**抜粋**
● ● ● ● ● ● ●

タイヤをはじめとする黒い素材は光を反射しにくく、画像検査の自動化が難しい対象物です。特に、黒い表面にある同じ色の欠陥を2Dカメラで撮影する場合、照明の調整が困難なケースがありました。3Dセンサーで凹凸データを取得することで、黒い対象物の検査・計測の難易度を大きく下げることができます。
3DセンサーGocatorには広範囲のレーザーオプションがあり、黒以外にもさまざまな素材を計測できる選択肢が用意されています。本号では黒い対象物を撮影する際のポイントについて詳しくご紹介します。
また、最新のアプリケーション事例集としてタイヤ製造業界版をご用意しました。自動車の安全走行を握るタイヤの製造工程には厳しい検査基準が設けられています。タイヤの他、黒い対象物や複数の素材が混在する対象物での検査・計測のヒントになるはずです。是非ダウンロードしてチェックしてください。
3DセンサーGocator タイヤ検査/計測アプリケーション資料ダウンロード |
黒ゴムを撮影するコツ
対象物に合わせてレーザー種類を選択
Gocatorには赤色レーザーの機種と青色レーザーの機種が用意されており、用途に応じて選択できます。光沢のある金属表面では波長の短い青色レーザーが適していますが、黒ゴムなど光を吸収しやすい素材は赤色レーザーの方がより短い露光時間で撮影することができます。
またレーザークラスも2、3R、3Bと強度別にラインナップが用意されており、撮像条件や環境に合わせて選択が可能です。レーザー強度が高いほどより短い露光時間でスキャンできるため速度を出したい場合に有利となります。
Gocator2430レーザークラス3R /
露光時間60μsecで黒ゴムを撮影した場合
Gocator2330レーザークラス
2・3R・3Bで黒ゴムを撮影した場合
異なる素材が混在する表面はマルチ露光で撮影
Gocatorのマルチ露光機能では異なる露光時間を多段階に設定することができます。

● ● ● ● ● ● ●

**記録データ**
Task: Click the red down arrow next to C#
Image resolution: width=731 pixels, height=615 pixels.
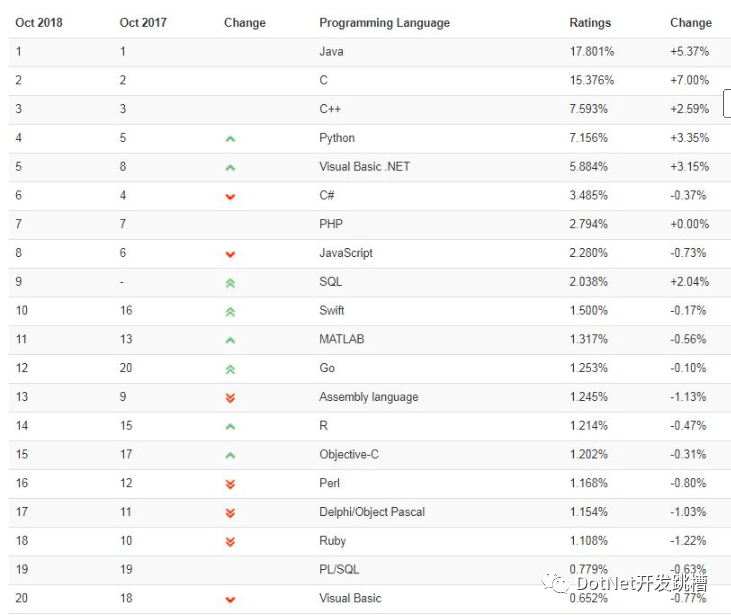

● ● ● ● ● ● ●

**問題**
1) 黒い対象物の撮影についての抜粋にある「Gocatorには赤色レーザーの機種と青色レーザーの機種が用意されており、用途に応じて選択できます。」という文を英語に訳してください。
2) 黒い対象物の撮影についての抜粋を、最後の文に続けて書き進めてください。
データは使わなくてかまいません。

**解答例**
1) Gocator is available in models with a red laser and models with a blue laser, and you can choose between them according to the application.

2)
例えば金属表面に塗布された黒いシール材の形状計測する場合、金属表面と黒い表面の両方を適切な設定で撮像する必要があります。露光が弱いとデータ抜けが発生し、逆に露光が強すぎる場合はノイズや、ハレーションしてやはりデータ抜けにつながります。
マルチ露光機能を使用することで、金属表面に適した弱い露光設定と黒色シール材に適した強い露光設定を多段階で設定し、ピクセル毎に最適な露光設定を採用して最終的な高さデータを生成します。
これにより反射率の高い金属表面と光を吸収する黒色シール材表面の両方を同時に撮像することが可能です。
マルチ露光設定で金属プレート面、ゴムシート面の両方がノイズや抜けなく撮影できています。 |
露光時間が上げられない場合はゲイン調整
光を吸収しやすい黒いゴムを撮影する場合、通常は露光時間を長めに設定する必要があります。しかし、露光時間を長くするとスキャンレートに影響が出るため、アプリケーションによっては調整できる露光時間に制限があります。 レーザークラスを上げることが望ましいのですが、それができない場合はデジタルゲインを上げることでより明るく撮影することができます。ゲインを過度に上げるとノイズの原因となりますが、黒ゴムではゲインを増やすことで解決するケースが多くあります。 |
タイヤの検査/計測工程で活躍する3Dセンサー
タイヤ検査/計測アプリケーション集から適用事例を一部ご紹介します。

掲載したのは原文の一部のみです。